Dan Penn
- When
- September 12, 2015
- Where
-
McGonigel’s Mucky Duck
2425 Norfolk
Houston,TX 77098 - Cost
- $40.00 - $45.00
McGonigel’s Mucky Duck presents Dan Penn. TWO SHOWS!
Dan Penn helped shape the development of southern soul music with his legendary songwriting, musicianship and production.
A native of Vernon, Alabama, Penn moved to the Florence/Muscle Shoals area while still a teenager and assumed the role of lead vocalist in a local group calling itself the Mark V Combo.
When asked what kind of music they played, Penn replies, “R&B, man. There was no such thing as rock. That was somethin’ you picked up and throwed.” He laughs. “Or threw.”
It was around this time that he penned his first chart record, Conway Twitty’s “Is a Bluebird Blue”. During the early ’60s, Penn began working with Rick Hall at Fame Studios in Muscle Shoals, first as a songwriter, and then as an artist under the names Lonnie Ray, Danny Lee, and finally Dan Penn.
According to Penn, the reason people hear touches of country in his brand of R&B is “because I’m an old hillbilly myself. Took me about 30 years to find out I was still a hillbilly. But compared to R&B, country is much easier. You ain’t got to struggle. Anybody can sing, ‘Because you’re mine, I walk the line.’

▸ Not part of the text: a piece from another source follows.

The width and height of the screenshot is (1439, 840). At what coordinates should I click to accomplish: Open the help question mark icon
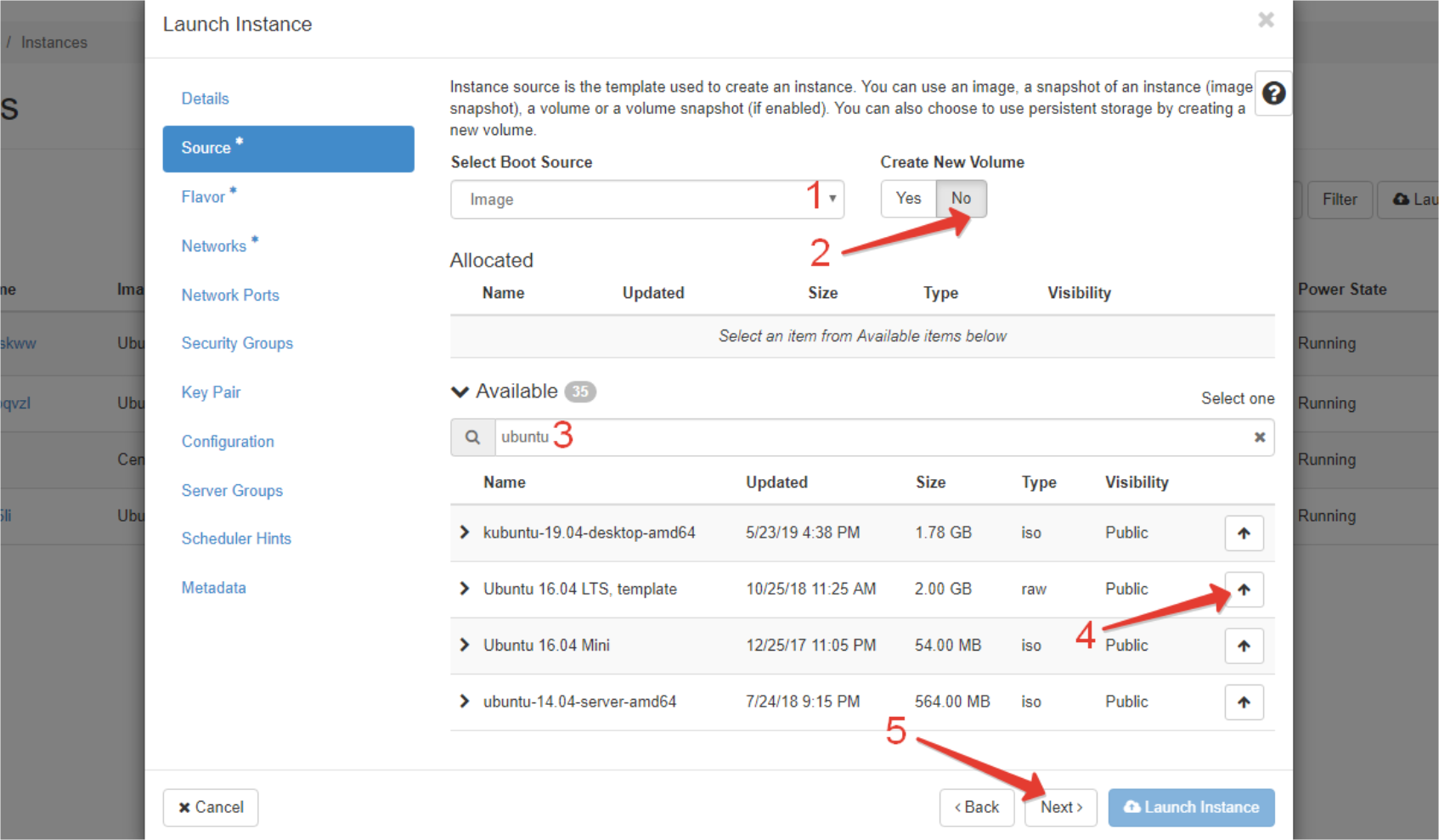(x=1273, y=93)
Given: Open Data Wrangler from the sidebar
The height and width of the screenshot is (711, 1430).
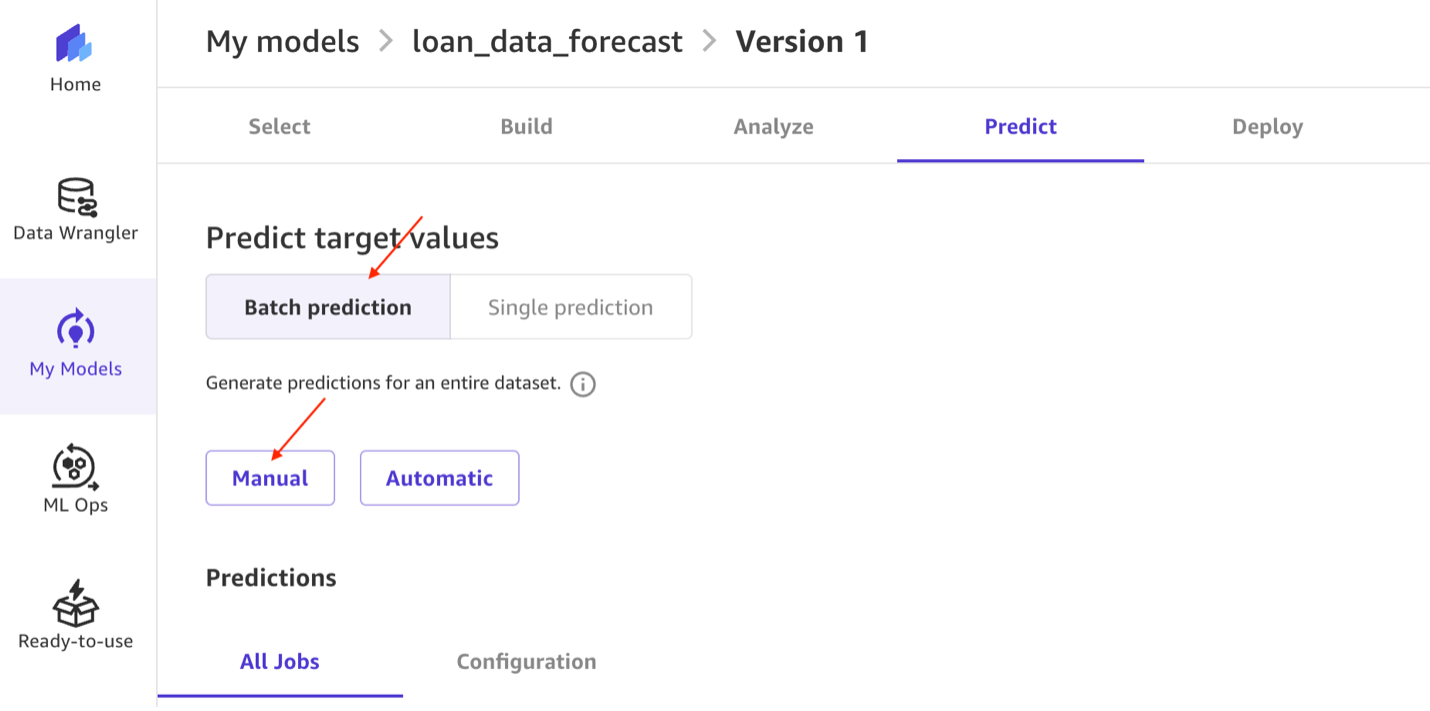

Go try to write ‘Out of Left Field’; go find all those chords and what all that means. So a hillbilly I am, but in the ’60s I really loved R&B music, and there was a lot of it to love. I loved Jimmy Reed, Bobby Bland, Ray Charles, Little Milton, James Brown… I always respected the black singers because they were always there — we were trying to get there. Knowing that the black singers wanted my songs inspired me.”
Acclaimed singer/songwriter/producer Dan Penn just released Junkyard Junky on his own Dandy Records label July 29. Junkyard Junky continues an intimate “behind-the-scenes” portrait of this master songwriter that began in 2001 with Blue Nite Lounge, the first offering in Penn’s “demo series”.
The album features 14 songs written or co-written by Penn, many of which have never been recorded, and will be exclusively available on his Web site at DanPenn.com.
As the co-writer of such global classics as “Do Right Woman,” “I’m Your Puppet,” “Cry Like a Baby,” “A Woman Left Lonely,” “Dark End of the Street,” and “Sweet Inspiration”, Penn is often asked about his “other” demos—those that he recorded back in the heyday of soul, which have long been sought after by fans and collectors around the World.
Penn says, “People ask me all the time about those old Muscle Shoals demos. I called for a copy of all of them from EMI a few years back. They sent them, I heard them, and I just didn’t think they were good enough to release. They were good for one thing—and that was, to impress the artist they were pitched to. This they did very well. I guess they would be interesting to somebody, I don’t know, but I do know that these new demos are what I’m writing now, and I live on that, not on what I did 40 years ago.”